Sun Jul 29 12:16:28 PDT 2012

On 07/26/2012 12:49 PM, Duncan Sands wrote:
> Hi Tobias, I didn't really get it.  Is the idea that the same bitcode is
> going to be codegen'd for different architectures, or is each sub-module
> going to contain different bitcode?  In the later case you may as well
> just use multiple modules, perhaps in conjunction with a scheme to store
> more than one module in the same file on disk as a convenience.

Hi Duncan,

thanks for your reply.

The proposal may allow both, sub-modules that contain different bitcode, 
but also sub-modules that are code generated differently.

Different bitcode may arise from sub-modules that represent different 
program parts, but also because we want to create different sub-modules 
for a single program part e.g. to optimize for specific hardware.

In the back-end, sub-modules could be code generated according to the
requirements of the run-time system that will load them.
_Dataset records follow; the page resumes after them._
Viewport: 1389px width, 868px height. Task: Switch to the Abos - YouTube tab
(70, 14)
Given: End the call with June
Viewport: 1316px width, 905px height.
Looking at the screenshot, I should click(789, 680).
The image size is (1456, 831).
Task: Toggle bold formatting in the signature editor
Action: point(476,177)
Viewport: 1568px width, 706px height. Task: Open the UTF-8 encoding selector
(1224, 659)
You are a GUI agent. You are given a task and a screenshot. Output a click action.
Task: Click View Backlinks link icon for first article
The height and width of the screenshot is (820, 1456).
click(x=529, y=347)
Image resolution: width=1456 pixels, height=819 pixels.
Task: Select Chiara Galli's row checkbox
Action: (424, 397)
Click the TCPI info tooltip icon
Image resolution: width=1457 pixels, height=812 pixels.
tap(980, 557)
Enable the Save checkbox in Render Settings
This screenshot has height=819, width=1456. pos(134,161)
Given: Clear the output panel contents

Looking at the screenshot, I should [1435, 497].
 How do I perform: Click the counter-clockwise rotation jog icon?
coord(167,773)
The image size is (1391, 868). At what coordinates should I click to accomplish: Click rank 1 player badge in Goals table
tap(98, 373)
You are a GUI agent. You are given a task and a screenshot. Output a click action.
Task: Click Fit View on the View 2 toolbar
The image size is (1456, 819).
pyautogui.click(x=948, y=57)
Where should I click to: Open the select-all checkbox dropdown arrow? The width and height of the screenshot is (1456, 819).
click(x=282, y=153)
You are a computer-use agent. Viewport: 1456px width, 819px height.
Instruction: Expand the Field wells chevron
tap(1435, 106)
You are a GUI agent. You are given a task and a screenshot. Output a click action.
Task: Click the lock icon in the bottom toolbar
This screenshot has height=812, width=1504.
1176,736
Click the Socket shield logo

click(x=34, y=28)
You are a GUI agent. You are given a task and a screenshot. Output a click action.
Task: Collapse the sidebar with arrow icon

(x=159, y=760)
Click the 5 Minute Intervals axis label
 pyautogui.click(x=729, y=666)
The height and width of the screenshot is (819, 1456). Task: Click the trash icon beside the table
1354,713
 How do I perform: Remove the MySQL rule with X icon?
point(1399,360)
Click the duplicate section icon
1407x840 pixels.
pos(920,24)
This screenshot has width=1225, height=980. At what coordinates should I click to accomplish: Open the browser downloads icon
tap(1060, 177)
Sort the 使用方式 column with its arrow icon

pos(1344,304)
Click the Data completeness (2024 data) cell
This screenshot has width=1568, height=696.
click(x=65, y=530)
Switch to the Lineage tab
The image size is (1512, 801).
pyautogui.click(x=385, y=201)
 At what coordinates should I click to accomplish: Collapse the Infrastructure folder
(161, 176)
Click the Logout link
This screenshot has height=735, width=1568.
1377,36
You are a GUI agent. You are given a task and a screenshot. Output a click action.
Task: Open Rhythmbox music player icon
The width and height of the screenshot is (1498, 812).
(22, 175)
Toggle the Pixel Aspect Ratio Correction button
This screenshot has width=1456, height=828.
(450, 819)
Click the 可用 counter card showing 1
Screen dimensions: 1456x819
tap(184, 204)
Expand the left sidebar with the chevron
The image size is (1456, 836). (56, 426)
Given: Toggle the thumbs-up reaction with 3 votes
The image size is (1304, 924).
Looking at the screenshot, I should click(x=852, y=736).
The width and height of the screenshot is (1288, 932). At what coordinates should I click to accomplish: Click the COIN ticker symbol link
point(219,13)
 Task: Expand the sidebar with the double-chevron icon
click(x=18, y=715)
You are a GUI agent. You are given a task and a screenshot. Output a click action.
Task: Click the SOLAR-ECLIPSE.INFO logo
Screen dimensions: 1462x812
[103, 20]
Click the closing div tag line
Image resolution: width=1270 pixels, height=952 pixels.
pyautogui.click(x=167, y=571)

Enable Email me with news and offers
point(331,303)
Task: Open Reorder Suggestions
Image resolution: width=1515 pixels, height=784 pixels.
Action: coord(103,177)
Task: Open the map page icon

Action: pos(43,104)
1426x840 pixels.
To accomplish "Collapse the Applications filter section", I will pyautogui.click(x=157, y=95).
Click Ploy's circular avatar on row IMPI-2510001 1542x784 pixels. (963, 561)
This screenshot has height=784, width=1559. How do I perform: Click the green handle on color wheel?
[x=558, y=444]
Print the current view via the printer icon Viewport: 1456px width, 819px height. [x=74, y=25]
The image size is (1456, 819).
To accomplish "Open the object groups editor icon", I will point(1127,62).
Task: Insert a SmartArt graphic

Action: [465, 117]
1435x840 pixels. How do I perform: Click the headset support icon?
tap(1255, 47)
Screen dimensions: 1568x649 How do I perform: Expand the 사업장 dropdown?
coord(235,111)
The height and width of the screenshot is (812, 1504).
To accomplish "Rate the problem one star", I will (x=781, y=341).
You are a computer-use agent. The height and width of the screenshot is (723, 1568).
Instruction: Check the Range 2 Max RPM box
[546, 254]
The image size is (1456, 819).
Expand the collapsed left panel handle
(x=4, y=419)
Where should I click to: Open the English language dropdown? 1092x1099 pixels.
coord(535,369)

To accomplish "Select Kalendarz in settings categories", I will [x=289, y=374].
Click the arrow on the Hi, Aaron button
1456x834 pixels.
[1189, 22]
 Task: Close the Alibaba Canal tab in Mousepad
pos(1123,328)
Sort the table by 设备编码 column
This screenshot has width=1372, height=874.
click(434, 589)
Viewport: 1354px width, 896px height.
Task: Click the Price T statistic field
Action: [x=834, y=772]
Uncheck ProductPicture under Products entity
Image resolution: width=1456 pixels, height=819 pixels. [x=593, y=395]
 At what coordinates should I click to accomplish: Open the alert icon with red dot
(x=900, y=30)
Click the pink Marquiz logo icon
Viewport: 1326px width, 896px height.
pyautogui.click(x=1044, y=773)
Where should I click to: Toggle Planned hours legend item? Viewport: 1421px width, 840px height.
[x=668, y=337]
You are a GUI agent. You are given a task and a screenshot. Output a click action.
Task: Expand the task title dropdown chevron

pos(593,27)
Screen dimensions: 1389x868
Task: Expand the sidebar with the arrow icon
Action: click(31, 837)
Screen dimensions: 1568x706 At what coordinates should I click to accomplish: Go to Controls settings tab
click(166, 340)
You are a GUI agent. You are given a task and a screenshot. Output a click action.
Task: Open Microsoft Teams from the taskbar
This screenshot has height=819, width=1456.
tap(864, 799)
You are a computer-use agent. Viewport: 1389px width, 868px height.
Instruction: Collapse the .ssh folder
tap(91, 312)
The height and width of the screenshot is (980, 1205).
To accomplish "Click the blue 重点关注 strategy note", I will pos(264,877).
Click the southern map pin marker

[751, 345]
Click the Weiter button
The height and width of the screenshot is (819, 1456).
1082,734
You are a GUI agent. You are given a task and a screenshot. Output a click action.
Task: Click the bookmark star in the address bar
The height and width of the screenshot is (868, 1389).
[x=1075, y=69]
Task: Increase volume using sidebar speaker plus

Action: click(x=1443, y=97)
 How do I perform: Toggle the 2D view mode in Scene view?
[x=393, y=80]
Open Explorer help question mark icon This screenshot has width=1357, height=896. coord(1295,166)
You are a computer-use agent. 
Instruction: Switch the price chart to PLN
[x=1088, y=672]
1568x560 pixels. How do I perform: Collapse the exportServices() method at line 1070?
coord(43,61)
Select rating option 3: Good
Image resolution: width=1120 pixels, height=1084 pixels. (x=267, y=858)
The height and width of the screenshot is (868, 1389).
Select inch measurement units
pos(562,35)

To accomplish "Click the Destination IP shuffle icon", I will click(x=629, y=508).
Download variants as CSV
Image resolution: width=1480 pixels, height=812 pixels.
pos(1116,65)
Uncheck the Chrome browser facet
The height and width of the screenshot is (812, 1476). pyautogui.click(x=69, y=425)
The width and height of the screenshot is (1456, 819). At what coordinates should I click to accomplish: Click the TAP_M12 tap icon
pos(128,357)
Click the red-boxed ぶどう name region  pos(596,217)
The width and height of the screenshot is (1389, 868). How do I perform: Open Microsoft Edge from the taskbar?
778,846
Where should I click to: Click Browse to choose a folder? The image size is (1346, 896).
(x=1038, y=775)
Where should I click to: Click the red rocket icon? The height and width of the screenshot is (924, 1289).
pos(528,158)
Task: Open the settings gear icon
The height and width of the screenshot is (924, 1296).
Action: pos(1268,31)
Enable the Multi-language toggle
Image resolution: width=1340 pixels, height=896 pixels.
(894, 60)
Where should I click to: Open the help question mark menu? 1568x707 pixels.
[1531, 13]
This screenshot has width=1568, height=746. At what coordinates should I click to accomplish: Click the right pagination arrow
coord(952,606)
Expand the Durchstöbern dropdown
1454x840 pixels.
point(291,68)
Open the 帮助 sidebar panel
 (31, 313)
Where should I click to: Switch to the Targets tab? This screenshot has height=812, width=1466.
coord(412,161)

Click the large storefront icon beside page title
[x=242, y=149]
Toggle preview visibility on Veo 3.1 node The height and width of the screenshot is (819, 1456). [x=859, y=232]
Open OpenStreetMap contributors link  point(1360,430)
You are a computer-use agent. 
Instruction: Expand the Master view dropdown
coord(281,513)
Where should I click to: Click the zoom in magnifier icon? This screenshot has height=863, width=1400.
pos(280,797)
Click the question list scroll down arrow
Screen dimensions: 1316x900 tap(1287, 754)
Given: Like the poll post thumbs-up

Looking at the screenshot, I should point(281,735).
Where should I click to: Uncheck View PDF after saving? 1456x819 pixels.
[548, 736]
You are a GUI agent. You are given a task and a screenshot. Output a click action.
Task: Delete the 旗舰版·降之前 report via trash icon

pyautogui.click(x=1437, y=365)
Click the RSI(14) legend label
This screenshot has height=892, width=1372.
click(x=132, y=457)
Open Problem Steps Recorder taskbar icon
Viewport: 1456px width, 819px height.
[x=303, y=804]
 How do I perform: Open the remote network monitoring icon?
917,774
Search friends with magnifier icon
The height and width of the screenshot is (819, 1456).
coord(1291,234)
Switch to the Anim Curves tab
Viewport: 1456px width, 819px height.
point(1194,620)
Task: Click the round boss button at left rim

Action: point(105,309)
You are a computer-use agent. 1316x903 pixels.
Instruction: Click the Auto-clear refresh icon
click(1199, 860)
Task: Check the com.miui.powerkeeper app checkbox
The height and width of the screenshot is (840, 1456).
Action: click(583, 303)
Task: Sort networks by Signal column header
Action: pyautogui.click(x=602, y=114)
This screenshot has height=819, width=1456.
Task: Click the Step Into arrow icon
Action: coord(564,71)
For NVIDIA
chips we could code generate PTX, for AMD systems AMD-IL may be an option.

You and several others (Justin e.g) pointed out that multi-modules in 
LLVM-IR (or the llvm.codegen intrinsics) just reinvent the tar archive 
system. I can follow your thoughts here.

Thinking of how to add cuda support to clang a possible approach here is 
to modify clang to emit device and host code to different modules, 
compile each module separately and than add logic to clang to merge the 
two modules in the end. This is a very reasonable approach and there are 
no doubts, adding multi-module support to LLVM just to simplify this 
single use case is not the right thing to do.

With multi-module support I am aiming for something else. As you know,
LLVM allows to "-load" optimizer plugins at run-time and every LLVM 
based compiler being it clang/ghc/dragonegg/lli/... can take advantage 
of them with almost no source code changes. I believe this is a very 
nice feature, as it allows to prototype and test new optimizations 
easily and without any changes to the core compilers itself. This works 
not only for simple IR transformations, but even autoparallelisation 
works well, as calls to libgomp can easily be added.

The next step we were looking into was automatically offloading some 
calculations to an accelerator. This is actually very similar to OpenMP 
parallelisation, but, instead of calls to libgomp, calls to libcuda or 
libopencl need to be scheduled. The only major difference is that the 
kernel code is not just a simple function in the host module, but a 
entirely new module. Hence an optimizer somehow needs to extract those 
modules and needs to pass a reference to them to the cuda or opencl runtime.

The driving motivation for my proposal was to extend LLVM, such that 
optimization passes for heterogeneous architectures can be run in
LLVM based compilers with no or little changes to the compiler source 
code. I think having this functionality will allow people to test new 
ideas more easily and will avoid the need for each project to create its 
own tool chain. It will also allow one optimizer to work most tools 
(clang/ghc/dragonegg/lli) without the need for larger changes.

 From the discussion about our last proposal, the llvm.codegen() 
intrinsic, I took the conclusion that people are mostly concerned about
interpreting arbitrary strings embedded into an LLVM-IR file and that 
people suggested explicit LLVM-IR extensions as one possible solution. 
So I was hoping, this proposal could address some of the previously 
raised concern. However, apparently people do not really see a need for 
stronger support for heterogeneous compilation directly within LLVM. Or 
the other way around, I fail to see how to achieve the same goals with 
the existing infrastructure or some of the suggestions people made. I 
will probably need to understand some of the ideas pointed out.

Thanks again for your feedback

Cheers
Tobi